» **Work instruction**:
Write out exactly the lines below that run from the line containing "The image size is (1200, 686)." through the last line of the records.

START Data supplied

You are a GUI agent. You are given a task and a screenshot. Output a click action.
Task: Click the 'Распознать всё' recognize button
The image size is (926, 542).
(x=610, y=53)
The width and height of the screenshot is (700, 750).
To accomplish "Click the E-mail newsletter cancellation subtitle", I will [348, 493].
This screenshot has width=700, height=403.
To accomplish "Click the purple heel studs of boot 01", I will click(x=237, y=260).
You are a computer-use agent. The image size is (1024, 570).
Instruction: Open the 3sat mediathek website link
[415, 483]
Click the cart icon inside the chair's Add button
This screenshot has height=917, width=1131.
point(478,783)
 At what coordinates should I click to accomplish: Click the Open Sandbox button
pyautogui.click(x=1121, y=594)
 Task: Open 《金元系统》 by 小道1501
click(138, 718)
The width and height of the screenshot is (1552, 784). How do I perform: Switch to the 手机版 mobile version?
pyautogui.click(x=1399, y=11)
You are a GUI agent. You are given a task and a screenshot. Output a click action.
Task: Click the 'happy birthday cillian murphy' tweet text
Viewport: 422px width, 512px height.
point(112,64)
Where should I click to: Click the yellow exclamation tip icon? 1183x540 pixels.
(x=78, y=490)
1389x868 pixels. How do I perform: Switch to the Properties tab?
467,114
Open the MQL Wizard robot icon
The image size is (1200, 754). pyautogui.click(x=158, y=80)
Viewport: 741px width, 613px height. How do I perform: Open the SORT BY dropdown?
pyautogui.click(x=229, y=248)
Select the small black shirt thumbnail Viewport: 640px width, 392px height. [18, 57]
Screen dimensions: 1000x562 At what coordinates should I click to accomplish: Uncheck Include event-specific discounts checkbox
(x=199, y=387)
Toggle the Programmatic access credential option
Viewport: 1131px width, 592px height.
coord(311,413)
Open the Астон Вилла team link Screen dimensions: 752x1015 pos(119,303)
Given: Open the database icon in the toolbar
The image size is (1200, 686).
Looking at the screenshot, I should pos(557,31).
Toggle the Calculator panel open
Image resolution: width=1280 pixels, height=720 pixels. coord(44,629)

END Data supplied

» **Answer below**:
The image size is (1200, 686).
Looking at the screenshot, I should pos(557,31).
Toggle the Calculator panel open
Image resolution: width=1280 pixels, height=720 pixels. coord(44,629)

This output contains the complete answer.